What you need to do.
Please print, exactly, only the lines in the entries below from the line that has "Switch to the Replies tab" through the line that has "Click the AIMP logo in the header". Pictures don't go in.

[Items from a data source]
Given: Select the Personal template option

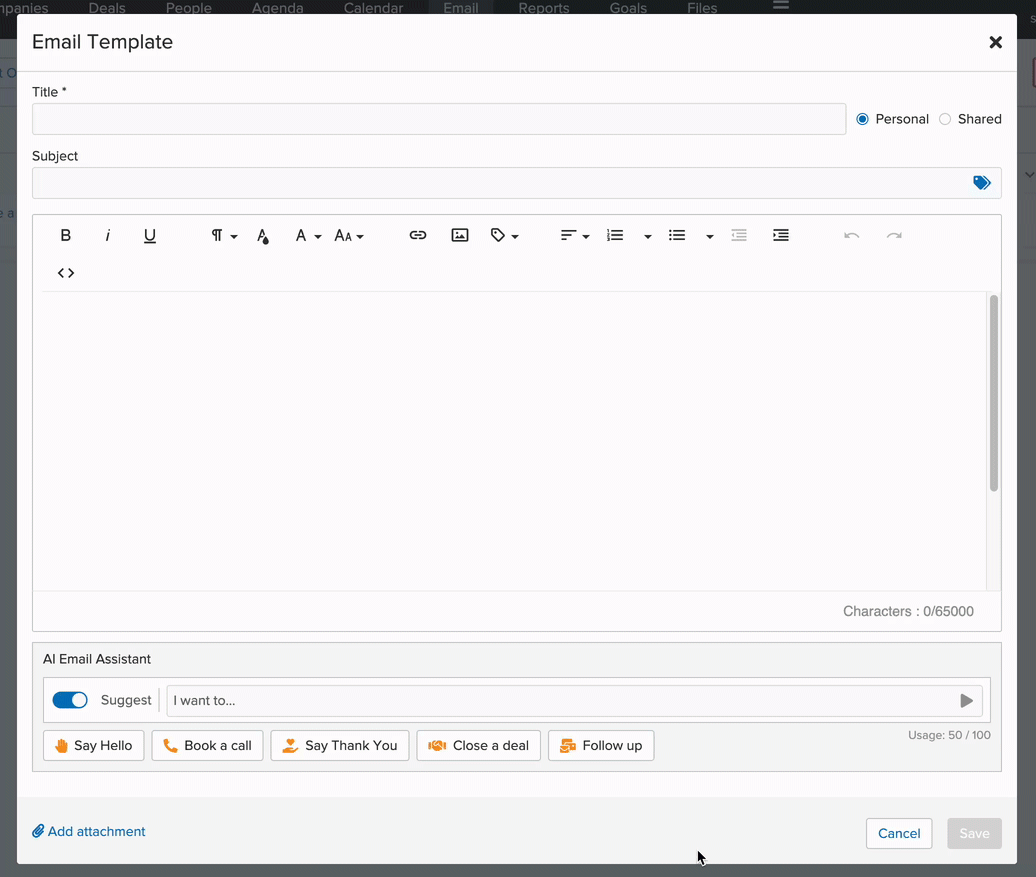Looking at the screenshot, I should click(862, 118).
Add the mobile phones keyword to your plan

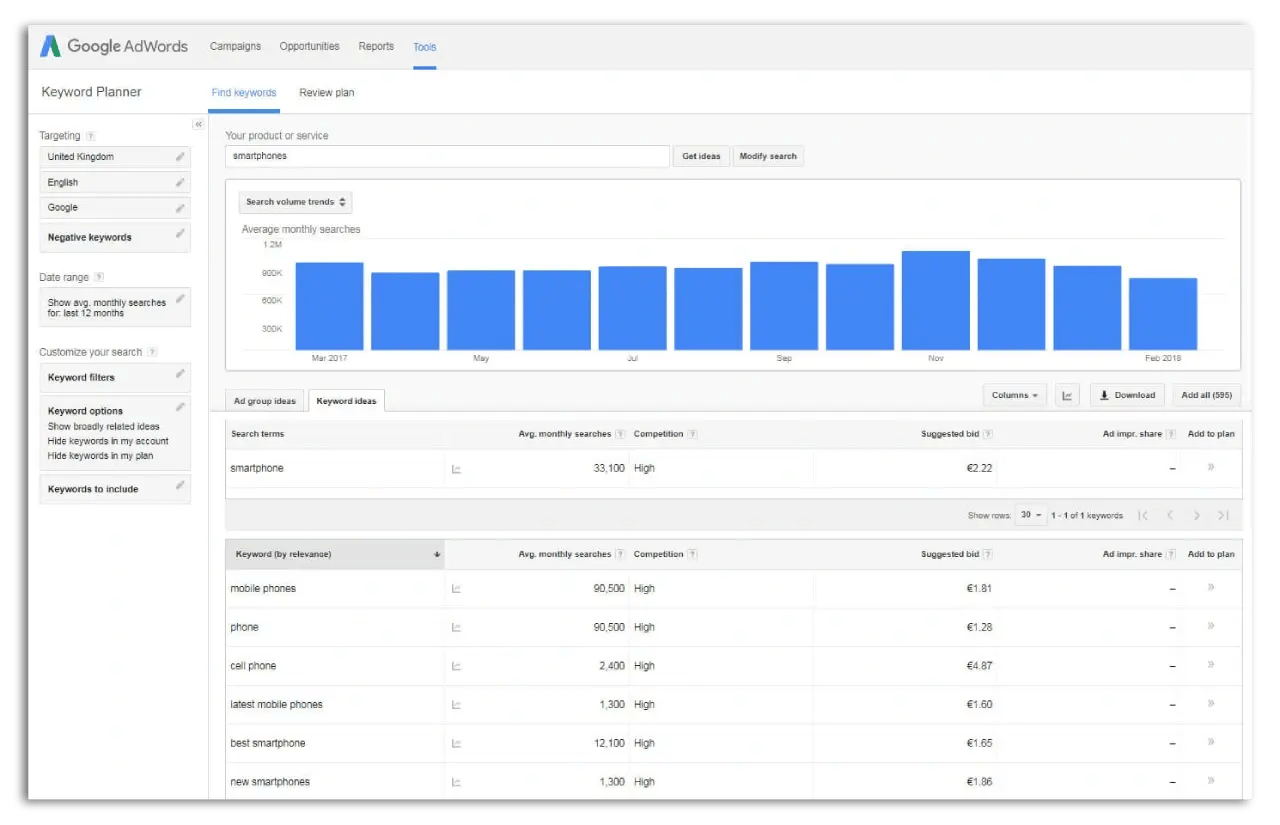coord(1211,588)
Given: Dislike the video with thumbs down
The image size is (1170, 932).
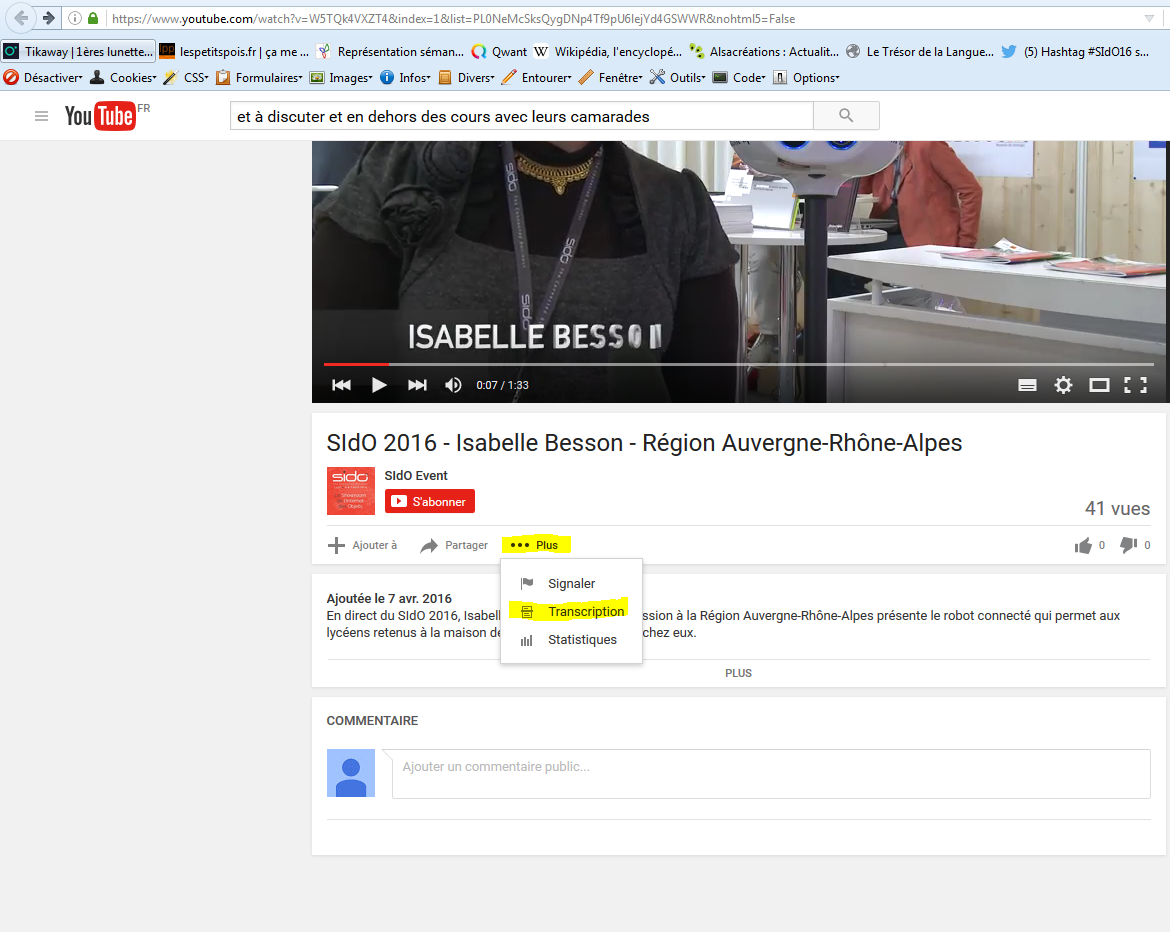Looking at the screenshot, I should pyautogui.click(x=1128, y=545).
* * *
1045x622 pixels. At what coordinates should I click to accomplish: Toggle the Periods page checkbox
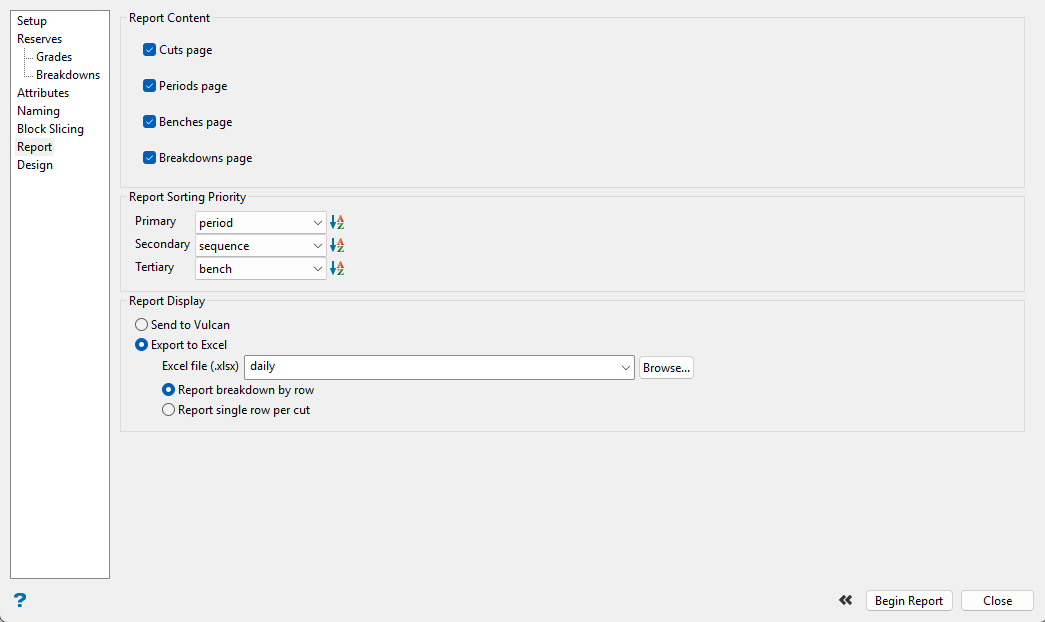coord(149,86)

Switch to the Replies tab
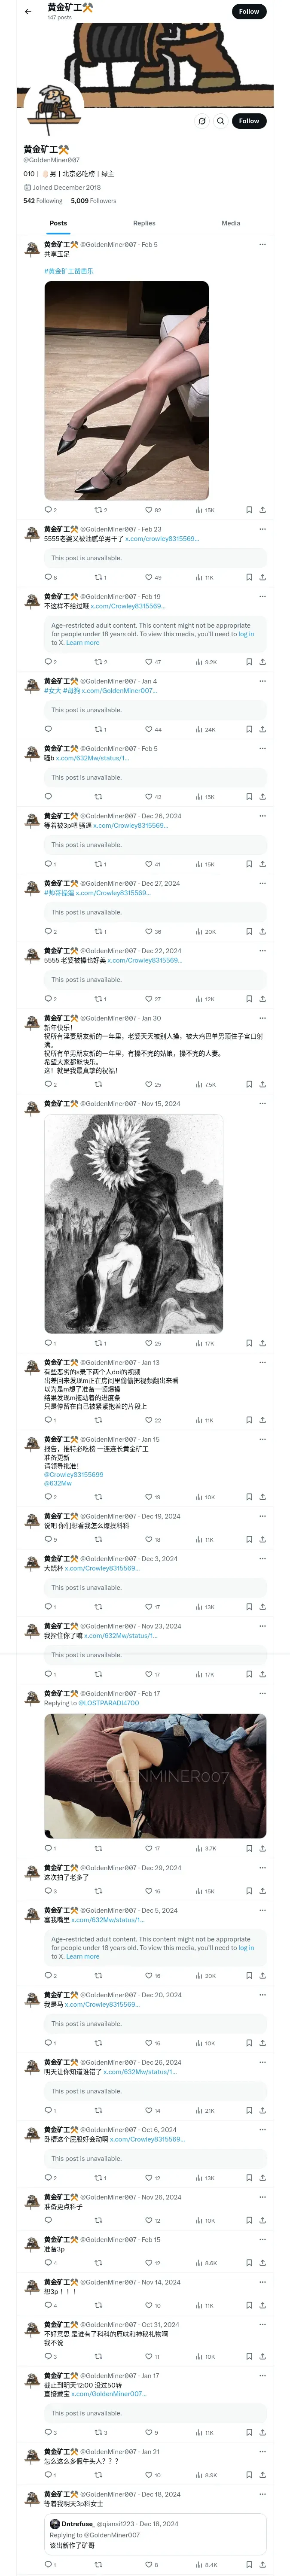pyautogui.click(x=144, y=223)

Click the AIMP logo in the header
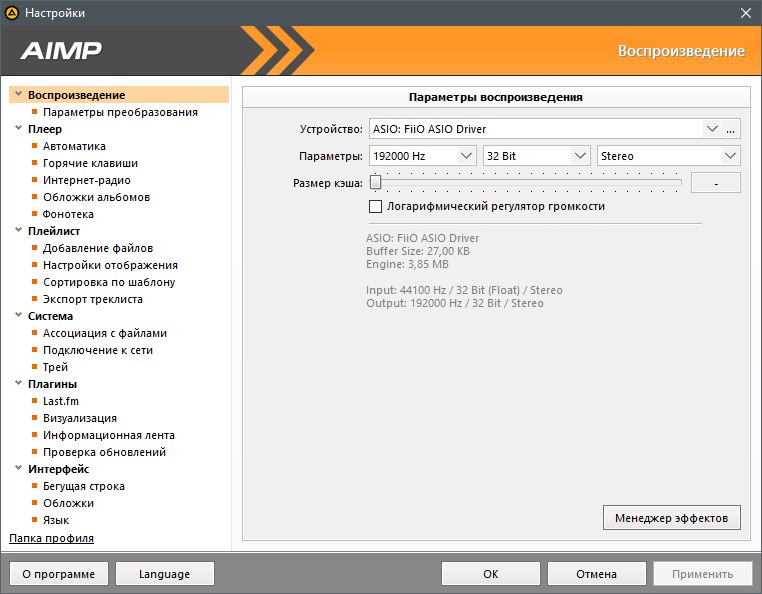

Completed task.
Switch to the Replies tab
pyautogui.click(x=144, y=223)

Click the AIMP logo in the header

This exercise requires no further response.